Mitigation Strategies
This page summarizes different, node-operator specific mitigation strategies.
Node-Operator Technology Stack Mitigations
Local anti-slashing database
To avoid double signing, validators maintain a history of messages they signed, and this is usually stored inside of a database. In some cases, this feature is enabled by an external web3signer. The maintenance and protection of this database is crucial, as inconsistencies in this database may cause a double-signing event. The following items need to be in place:
Persistence of anti-slashing database: Ensure that a persistent, not a temporary storage is used for the anti-slashing database.
Ensure that slashing databases are always connected: It is possible to run a validator and a database, but never connect those two. Verify via monitoring that they interact.
Prevent deletion
Links to risks:
SLS1
SLS2
SLS3
Doppelgänger protection
While there are multiple measures possible to be taken to avoid two validator running with the same signing keys, one can also employ technologies that detect and prevent two validators running at the same time.
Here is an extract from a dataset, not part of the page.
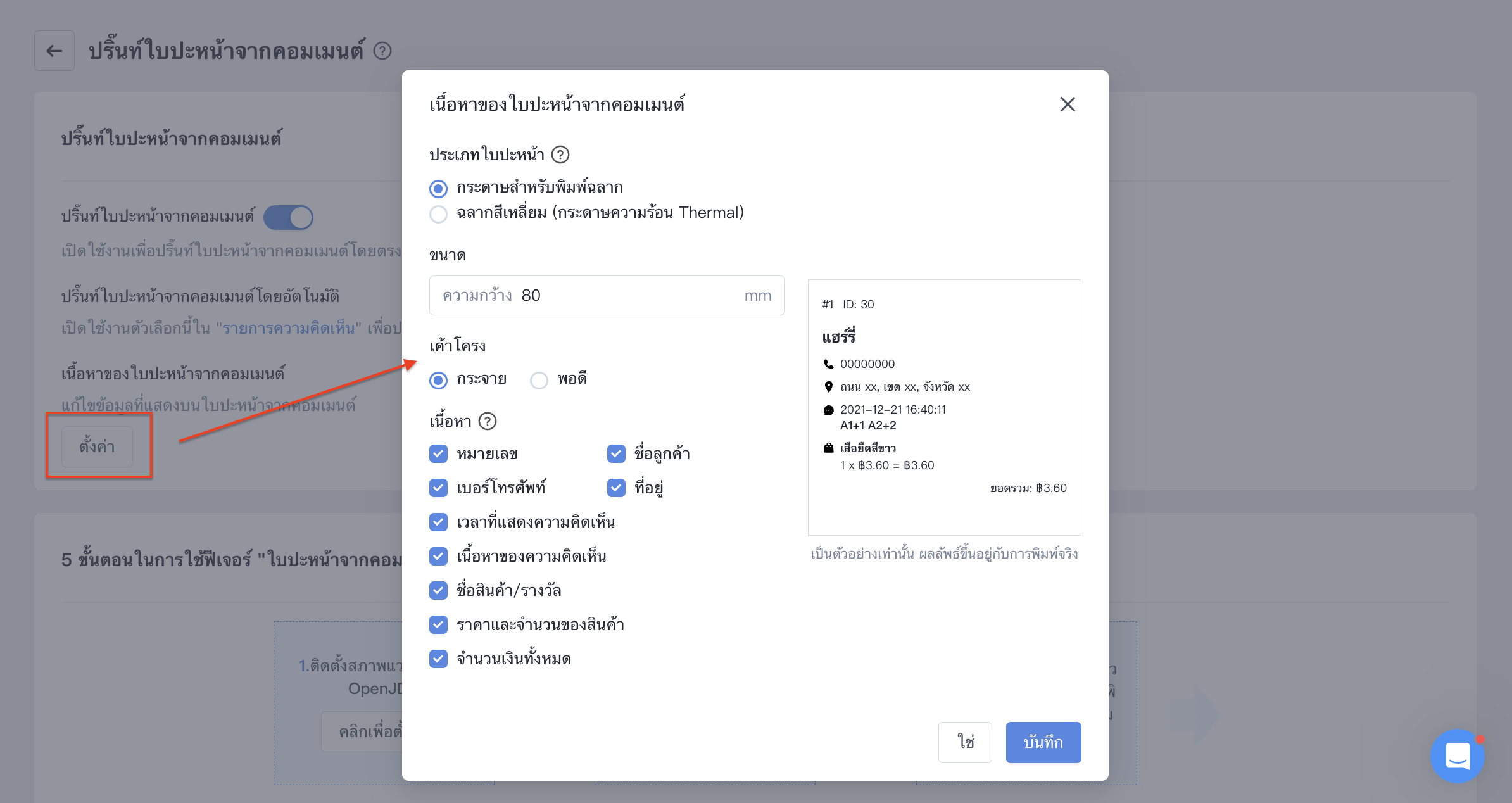
Task: Click help icon beside ประเภทใบปะหน้า
Action: click(x=560, y=155)
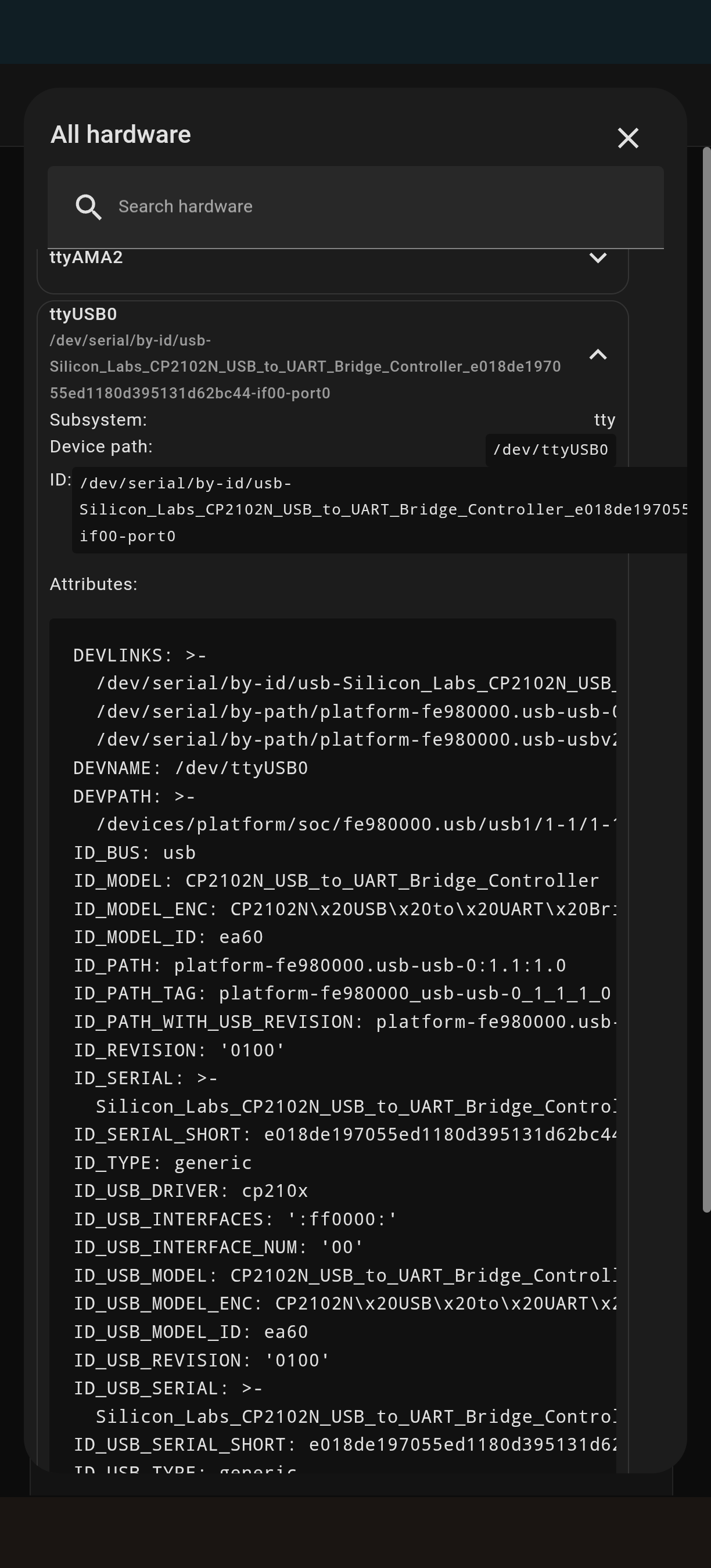Click the /dev/ttyUSB0 device path value
Image resolution: width=711 pixels, height=1568 pixels.
[x=550, y=450]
This can be done using monitoring and alert systems, robust StatefulSet handling in Kubernetes to ensure no two containers with the same keys run at the same time, or pre-defined tools such as DoppelBuster.
Links to risks:
SLS2
Use of a Web3Signer
The main benefit of the use of Web3 signers is to have a service that is focused on the signing task directly, and comes with protection mechanisms.
Similar to the anti-slashing database, whenever used, a web3signer needs to be
Connected to a storage system (such as a database), and it needs to be ensured that it is always connected.
Ensured that they are not accidentally terminated.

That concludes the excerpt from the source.